I think the Tinder comparison falls short.
Combining temp and price based optimization is somewhat tricky, see above, but as long as attractivity is a single dimension (price) it’s hardly ever-falling, in practice there’s a lower limit: with very few exceptions (limited to single days) price will remain above zero so you’re quickly hitting ground.
Plus, I don’t run the pump directly. My system just tells the pump that power is either A) cheap, B) expensive or C) neither of these and unless you choose an unreasonable number of hours there’s a remainder when neither A) nor B) is signalled and your pump will decide if to heat for you in that timeframe.
So in Tinder terms, when your buffer runs dry waiting for the perfect match it’ll take the next best offer.

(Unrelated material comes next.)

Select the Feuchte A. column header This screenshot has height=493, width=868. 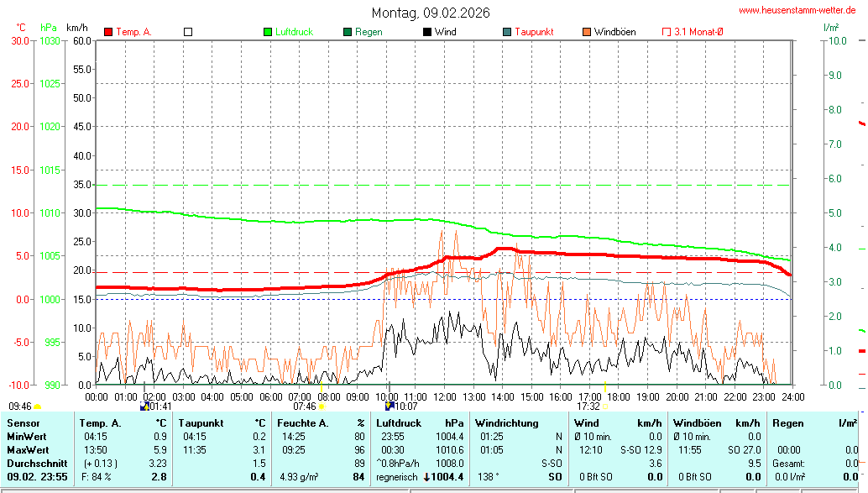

The price will (almost) always stay above zero is not a safe assumption anymore at least here in Finland. Now that OL3 nuclear power plant is up and running and the capacity of wind power is growing all the time, the situation is that for example today’s average price is -0.14 c/kWh. Tomorrow’s average is -0.39 c/kWh (the most expensive hour tomorrow is 0 c/kWh).

Today and tomorrow are obviously exceptional days, it’s not like this every day. But the prices in general are so much more reasonable compared to what they were last year that I’m most probably going to follow the same suit that @mstormi is doing i.e. using the the SG-ready modes and letting the heat pump to decide the exact heating times.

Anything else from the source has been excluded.